Rows showing where targets appear:
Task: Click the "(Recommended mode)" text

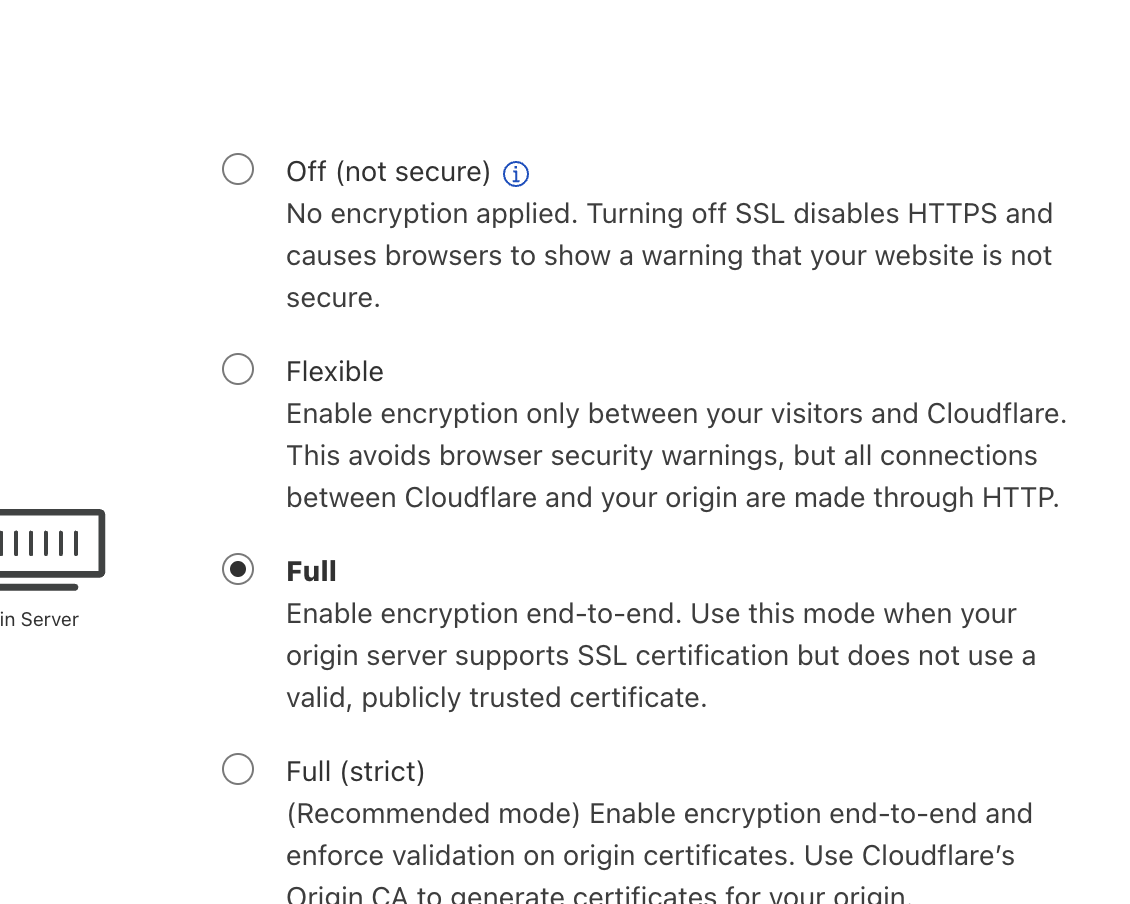Action: [434, 814]
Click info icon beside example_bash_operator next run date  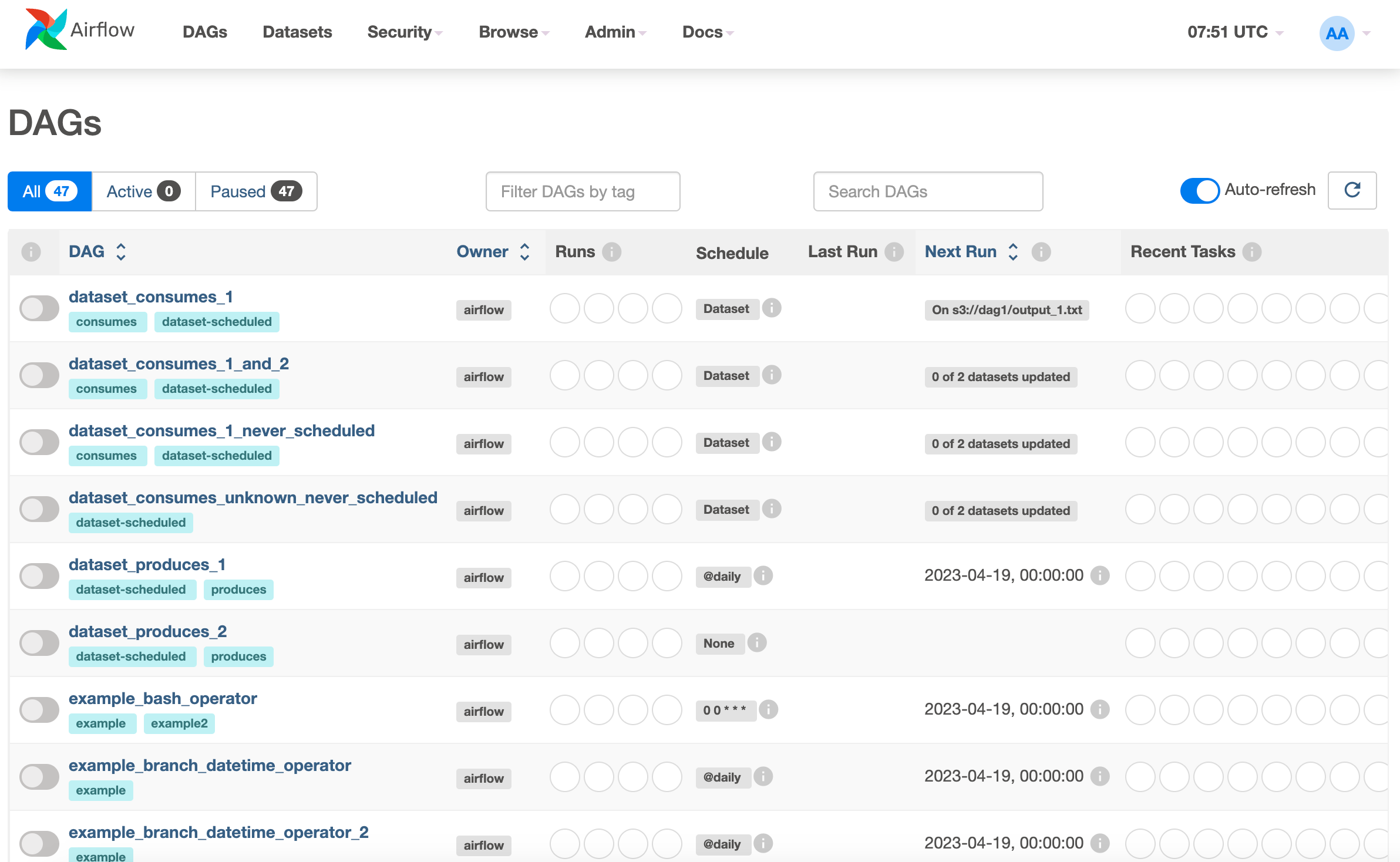1099,709
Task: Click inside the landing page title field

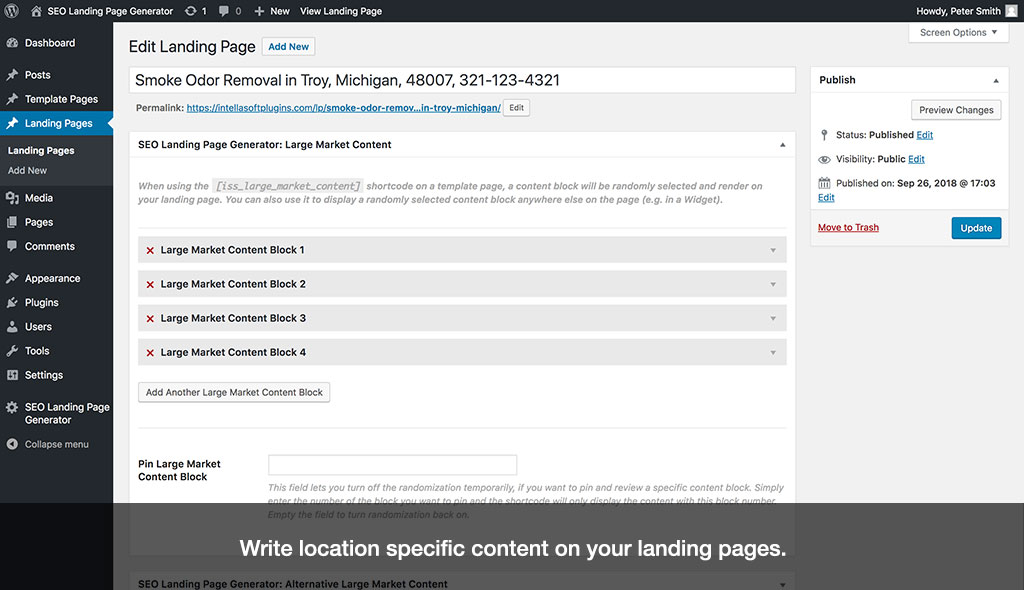Action: [460, 78]
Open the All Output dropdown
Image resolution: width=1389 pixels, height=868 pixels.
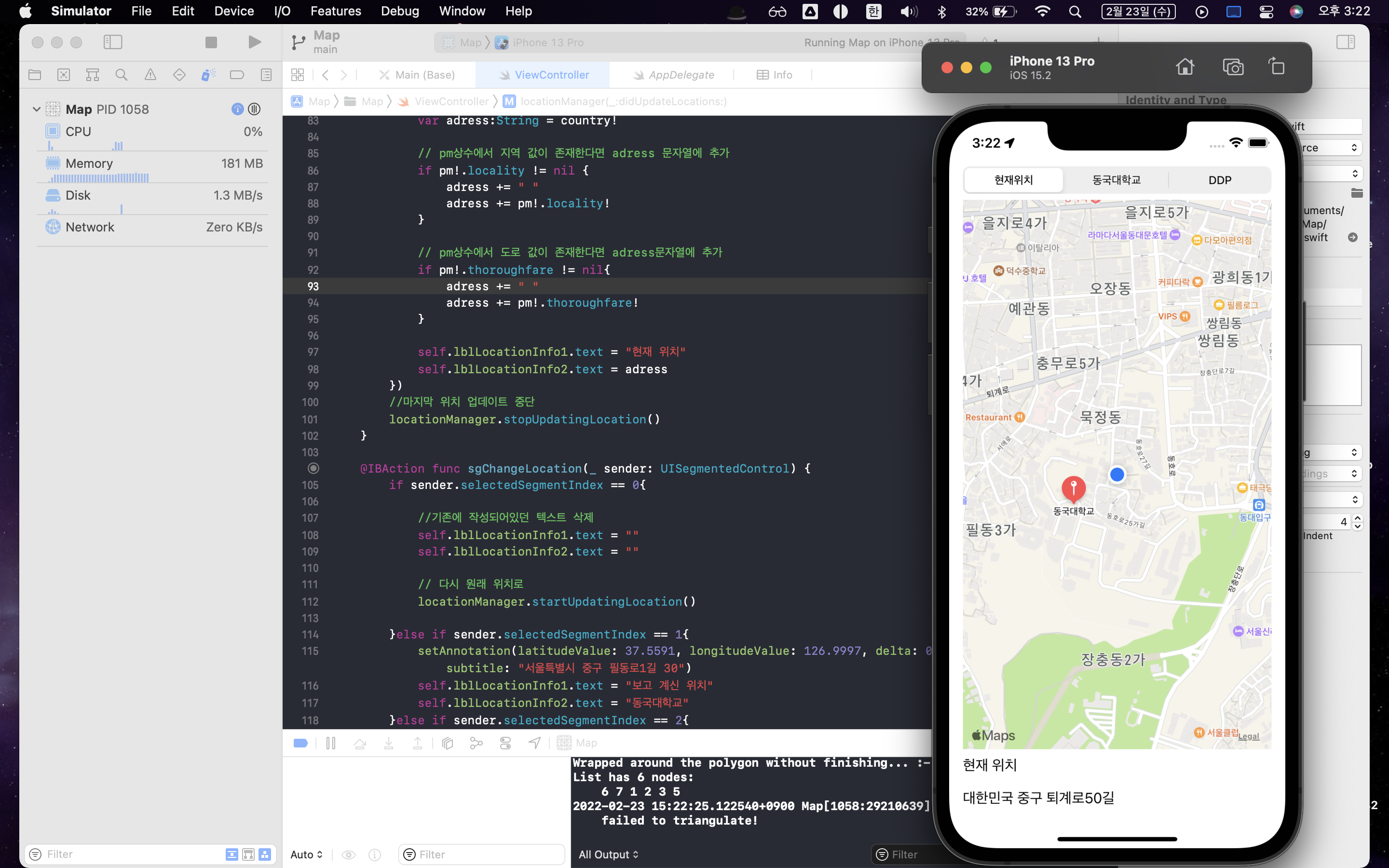click(608, 854)
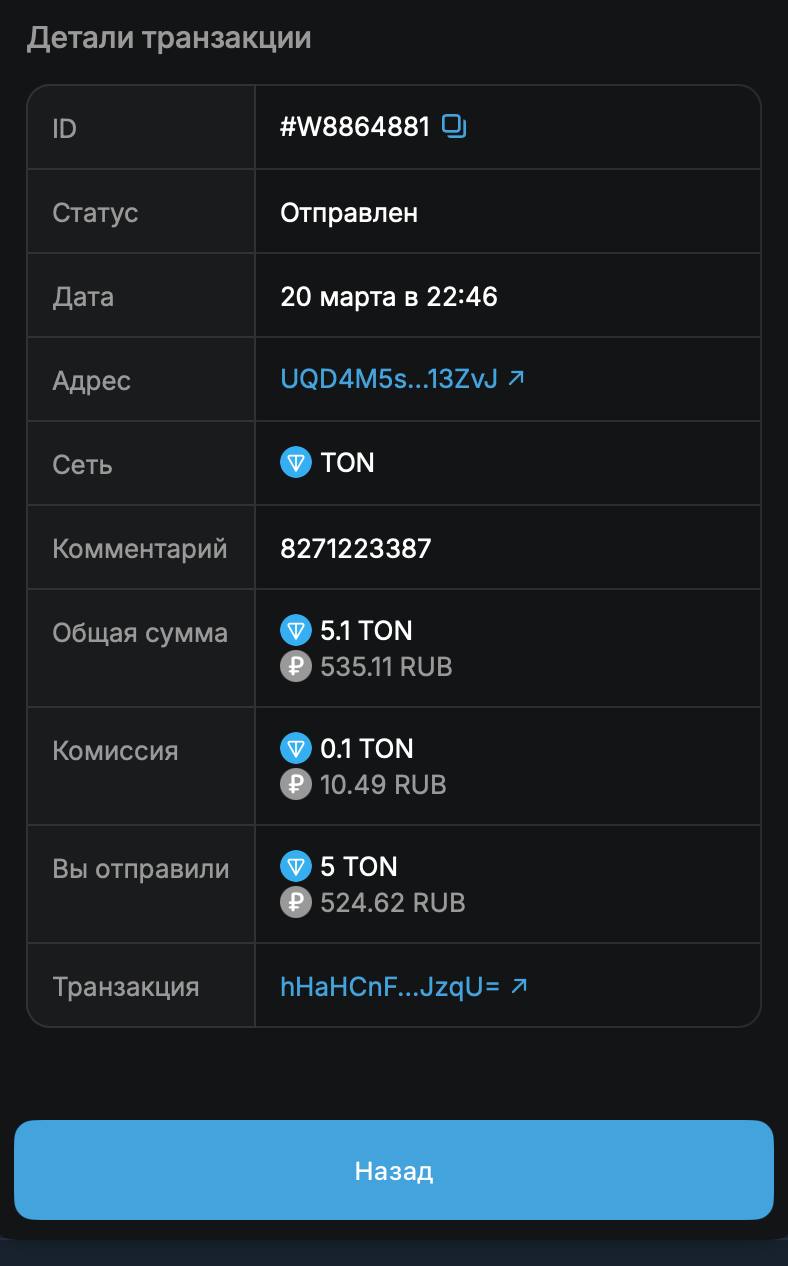Click the status value Отправлен

(349, 213)
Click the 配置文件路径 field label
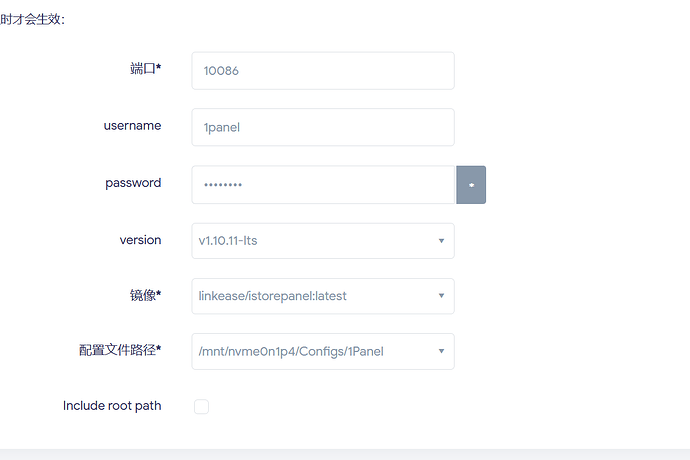The image size is (690, 460). (x=120, y=350)
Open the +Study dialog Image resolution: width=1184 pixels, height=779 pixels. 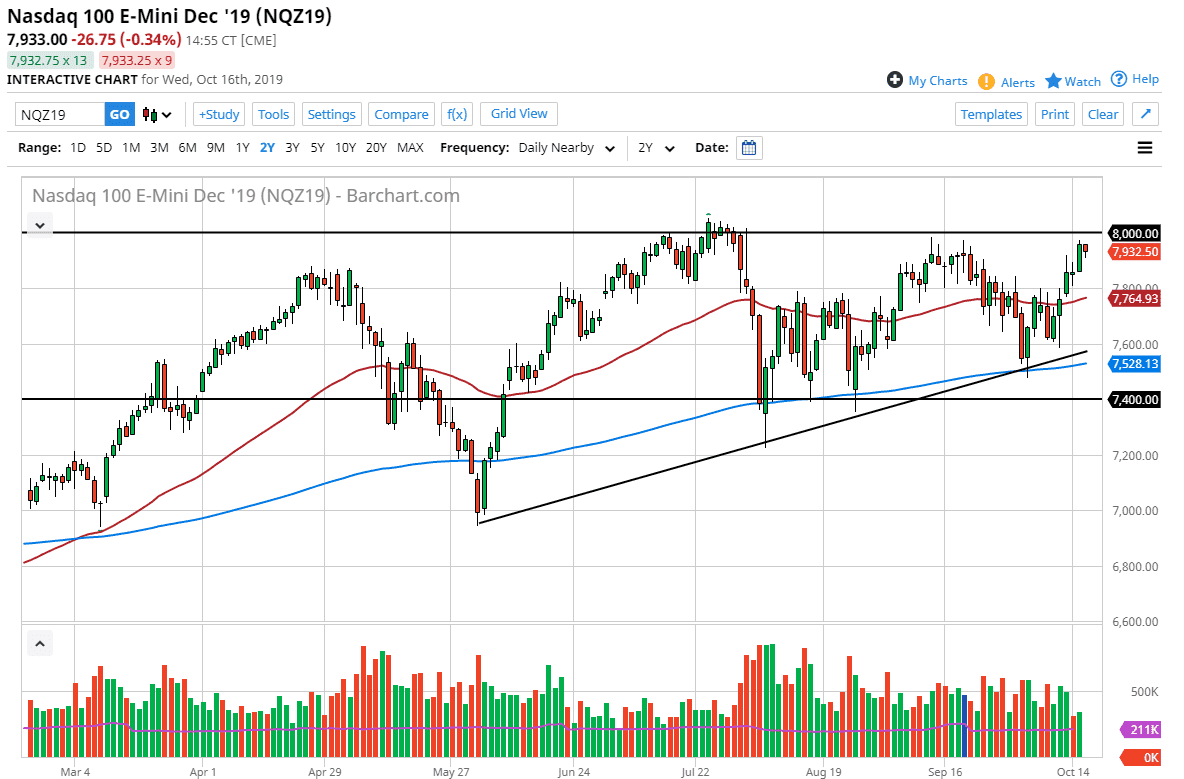click(218, 114)
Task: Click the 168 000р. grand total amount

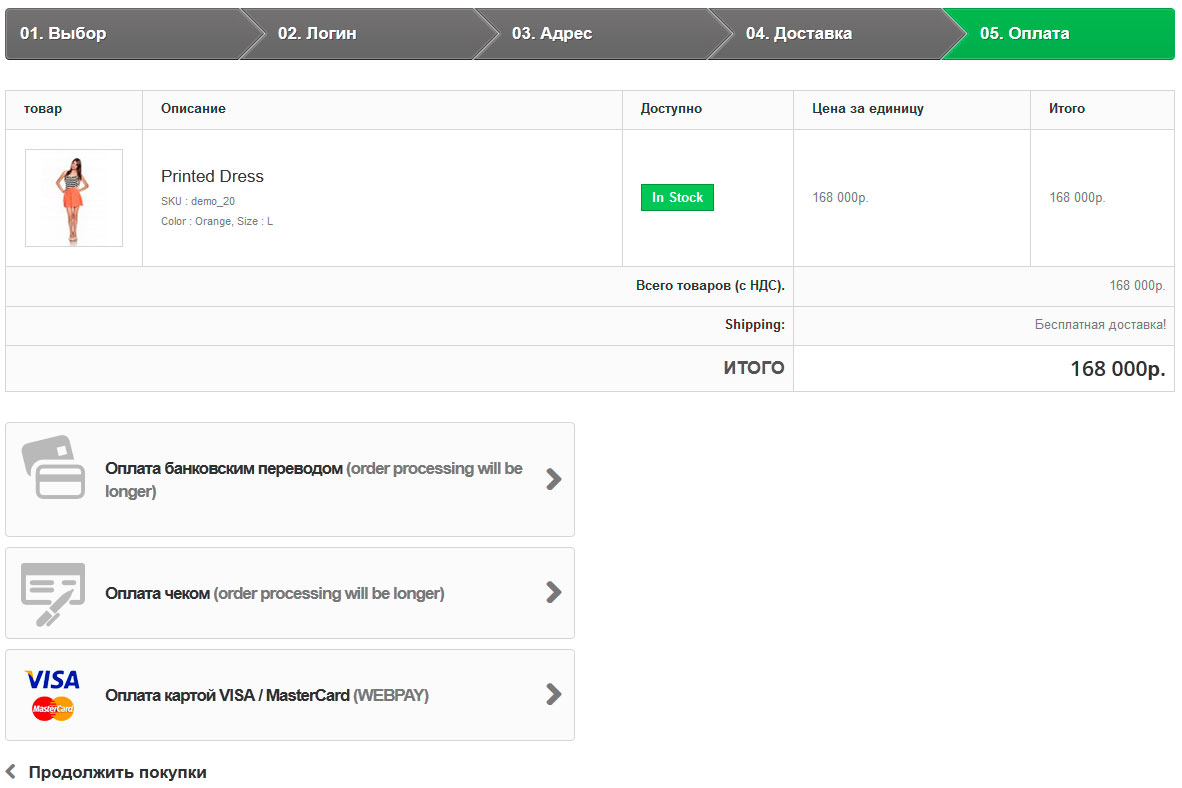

What you are asked to do:
Copy out the lines from the one containing "Task: Click inside" through the one containing "The image size is (690, 460). (x=120, y=350)", inclusive, leaving out the pictures.

The reply:
Task: Click inside the landing page title field

Action: [460, 78]
Open the All Output dropdown
Image resolution: width=1389 pixels, height=868 pixels.
click(608, 854)
Click the status value Отправлен

(349, 213)
Click the 配置文件路径 field label
The image size is (690, 460). (x=120, y=350)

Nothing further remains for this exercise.